● Task instructions
Rescale the records from the line containing "Expand the Sessions" through the line containing "point(1110,970)", both ends included, and give only those lines. Reproduce each line in full, requests included, multiplying every click coordinate in the answers by 1.65 and rounding to whole numbers with halves rounded up, while leaving the requests and their size figures unchanged.

:: Material supplied

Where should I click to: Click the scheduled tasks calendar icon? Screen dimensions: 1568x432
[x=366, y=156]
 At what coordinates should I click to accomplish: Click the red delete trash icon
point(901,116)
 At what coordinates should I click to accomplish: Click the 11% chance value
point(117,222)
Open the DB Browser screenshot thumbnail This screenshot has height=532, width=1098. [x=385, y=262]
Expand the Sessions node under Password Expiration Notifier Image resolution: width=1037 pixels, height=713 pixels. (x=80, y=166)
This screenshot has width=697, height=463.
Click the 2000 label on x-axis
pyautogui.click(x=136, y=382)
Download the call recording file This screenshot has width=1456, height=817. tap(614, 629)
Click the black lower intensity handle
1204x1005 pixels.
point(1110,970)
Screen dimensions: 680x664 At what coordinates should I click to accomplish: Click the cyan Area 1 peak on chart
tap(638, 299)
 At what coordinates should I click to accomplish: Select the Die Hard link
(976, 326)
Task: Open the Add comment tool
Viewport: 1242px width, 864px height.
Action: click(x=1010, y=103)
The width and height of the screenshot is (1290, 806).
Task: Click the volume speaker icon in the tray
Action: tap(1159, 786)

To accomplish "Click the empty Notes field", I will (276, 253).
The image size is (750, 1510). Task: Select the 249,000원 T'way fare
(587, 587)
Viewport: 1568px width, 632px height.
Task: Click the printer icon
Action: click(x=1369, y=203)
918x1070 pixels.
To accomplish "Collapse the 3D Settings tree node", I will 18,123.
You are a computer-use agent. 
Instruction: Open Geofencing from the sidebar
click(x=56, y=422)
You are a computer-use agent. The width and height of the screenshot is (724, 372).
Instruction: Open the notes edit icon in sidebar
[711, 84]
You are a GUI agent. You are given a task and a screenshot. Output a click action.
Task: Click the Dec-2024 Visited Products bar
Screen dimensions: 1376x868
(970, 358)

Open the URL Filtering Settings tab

::::

● Complete answer
Expand the Sessions node under Password Expiration Notifier Image resolution: width=1037 pixels, height=713 pixels. (x=132, y=274)
This screenshot has width=697, height=463.
Click the 2000 label on x-axis
pyautogui.click(x=224, y=630)
Download the call recording file This screenshot has width=1456, height=817. tap(1013, 1038)
Click the black lower intensity handle
1204x1005 pixels.
point(1832,1601)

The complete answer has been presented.